Chessbase Fritz Trainer Monster <LEGIT – 2026>

Simon "The Ginger GM" Williams is the patron saint of attacking chess. His MONSTER course on the Najdorf (the king of sharp Sicilians) is a masterpiece of controlled aggression. Williams doesn't just show you the main lines; he shows you the "human" move. He tells you when to sacrifice on d5, when to push the g-pawn, and—crucially—how to survive the inevitable counter-attack. For Black players who are tired of drawish positions, this is the gold standard.

The Fritz Trainer software tracks your score. Go back to the positions you failed. If you solve them easily now, you learned. If you fail again, add them to a spaced-repetition tool (e.g., Chesstempo, Anki).
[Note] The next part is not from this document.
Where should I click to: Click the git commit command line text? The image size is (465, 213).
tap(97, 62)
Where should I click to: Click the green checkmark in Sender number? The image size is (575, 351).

At approximately €39.95 to €49.95 per DVD (or download), the MONSTER series is more expensive than a chess book but cheaper than a single coaching hour with a GM.

The Pros:

The Cons:

Treating the MONSTER like a puzzle rush.

The series is deliberately slow and uncomfortable. A single position might teach you more about piece safety than 100 tactical puzzles from a standard app. Do not rush through 50 positions in an evening. Work through 5-7 positions per session, then stop.

Author: GM Jan Gustafsson (or similar top GM)

The rook is the ultimate long piece on open files and ranks. This course covers: ChessBase Fritz Trainer MONSTER

Rook as a long piece: Its ability to switch from file to rank (e.g., moving from a1 to a8 then over to h8) makes it the ultimate long-range piece in the endgame.


Leo was a decent club player. His rating hovered stubbornly around 1200 Elo. He knew the rules, had a few favorite openings, and could spot a one-move fork. But against stronger players, he felt like a boxer sparring with their hands down—slow, reactive, and predictable.

He owned ChessBase but used it mostly as a fancy database to look up grandmaster games he didn't fully understand. His problem wasn't a lack of effort; it was a lack of targeted training. He’d watch random YouTube lessons, solve a few puzzles, then lose the same way again: to a simple tactical shot or a positional squeeze he didn't see coming.

One evening, a titled player at his club, WGM Elena, watched him throw away a winning endgame. She didn't criticize. She just said: “You’re studying knowledge. Not skills. Try the MONSTER series on ChessBase.” Simon "The Ginger GM" Williams is the patron

The next day, Leo opened his ChessBase program and searched "MONSTER." He found the Fritz Trainer series by GM Jan Gustafsson: “Your Chess Monster Vol. 1: Tactics.” The description promised something different: “Stop solving random puzzles. Learn how to smell a tactic before it exists.”

He bought it, downloaded the 4-hour video + the interactive training database, and began.

Marin is usually a strategic writer, but his Leningrad Dutch MONSTER is a beast of a different color. He constructs a complete repertoire for Black based on the ...f5 push. The MONSTER aspect here is the "Stonewall dynamic." Marin teaches you to ignore White's queenside play and launch a human-wave attack on the kingside. It is the perfect weapon against 1.d4 players who expect you to play solid Queen's Gambit lines.